**Aim of the task**
Repeat the listing below in full and exactly. Pictures are to be omitted.
Records supplied: Begin
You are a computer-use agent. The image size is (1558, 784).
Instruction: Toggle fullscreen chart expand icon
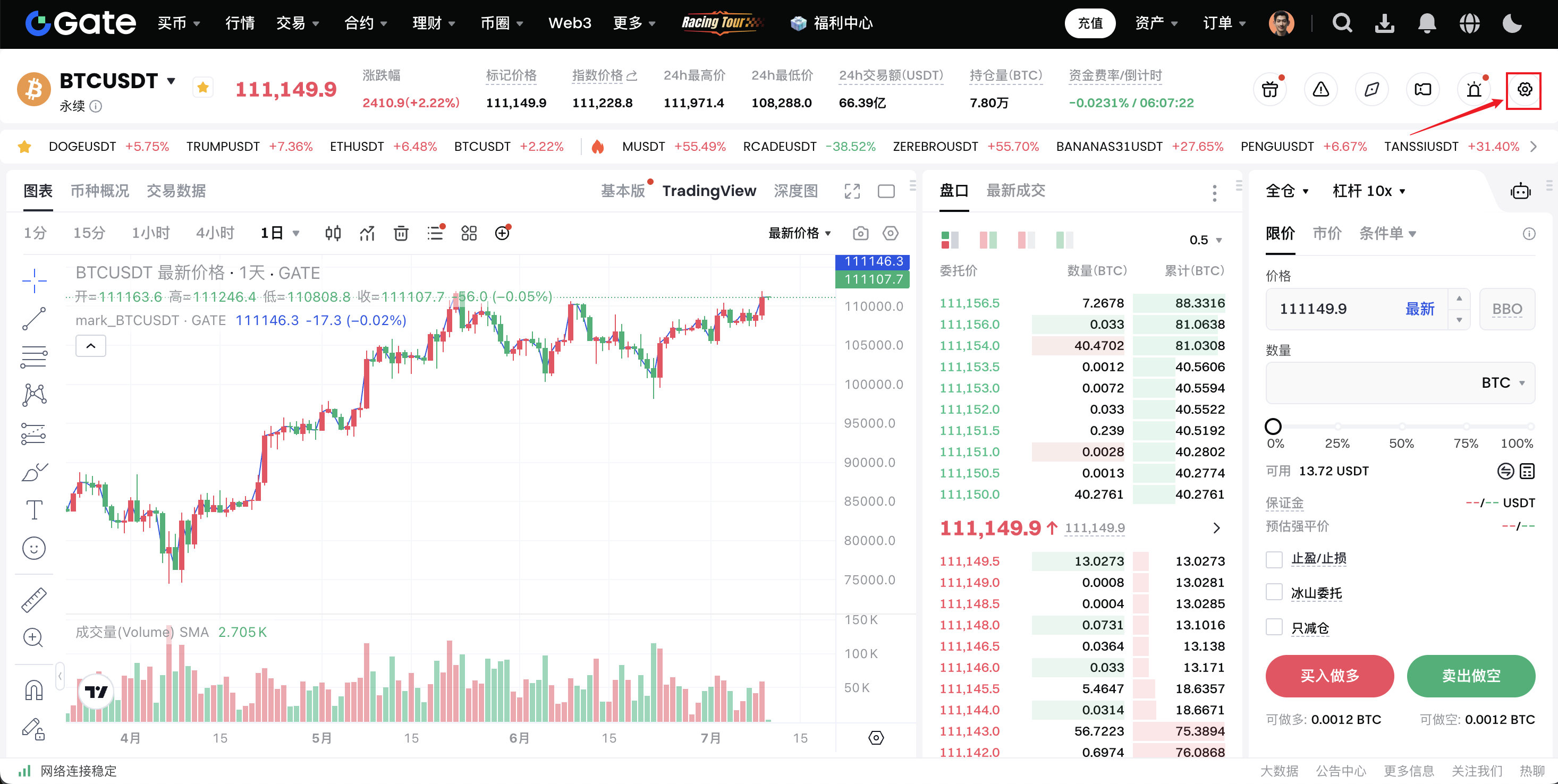click(852, 192)
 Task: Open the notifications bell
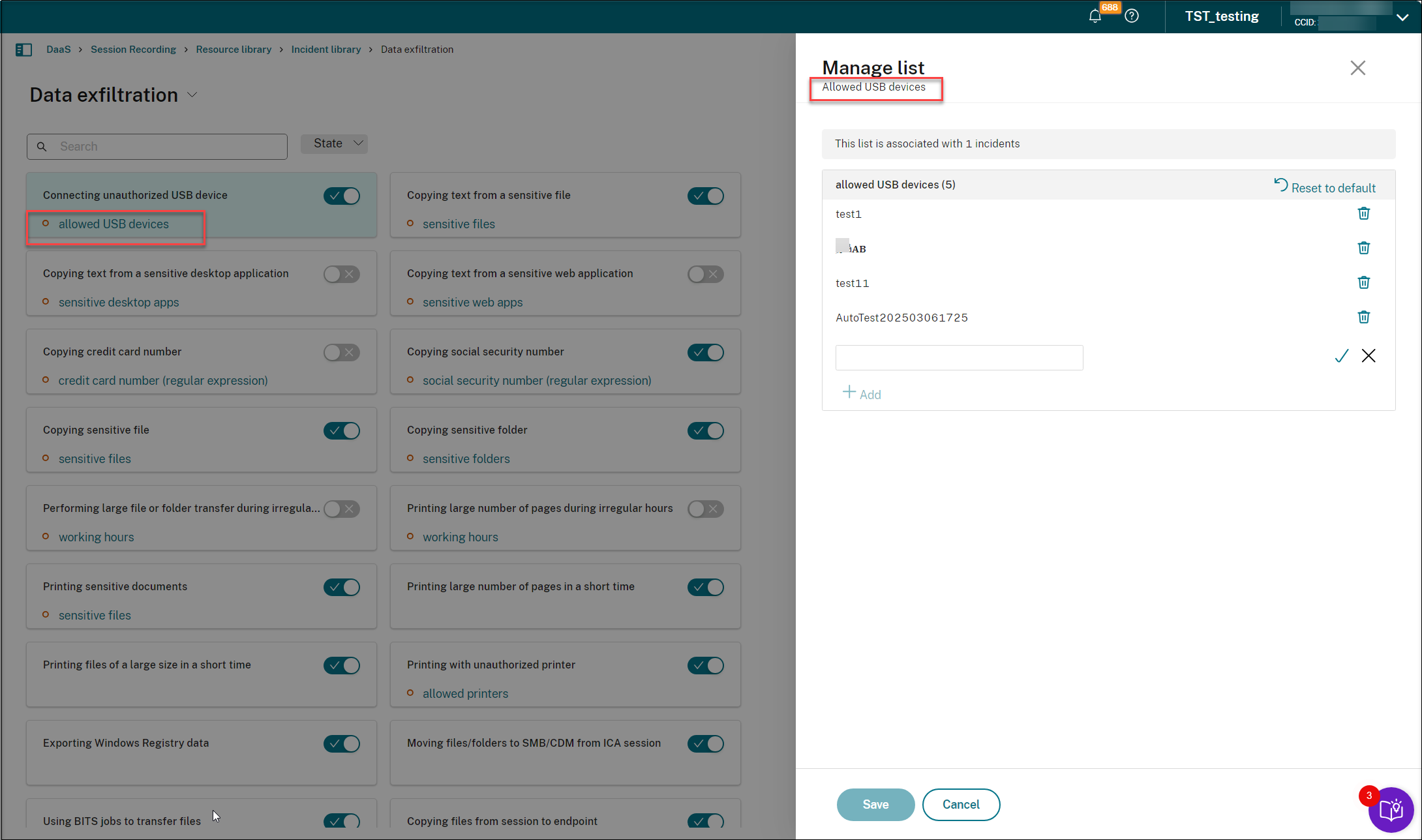(x=1095, y=16)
Records supplied: End
**Your solution**
You are a computer-use agent. The image size is (1558, 784).
Instruction: Toggle fullscreen chart expand icon
click(852, 192)
 Task: Open the notifications bell
(x=1095, y=16)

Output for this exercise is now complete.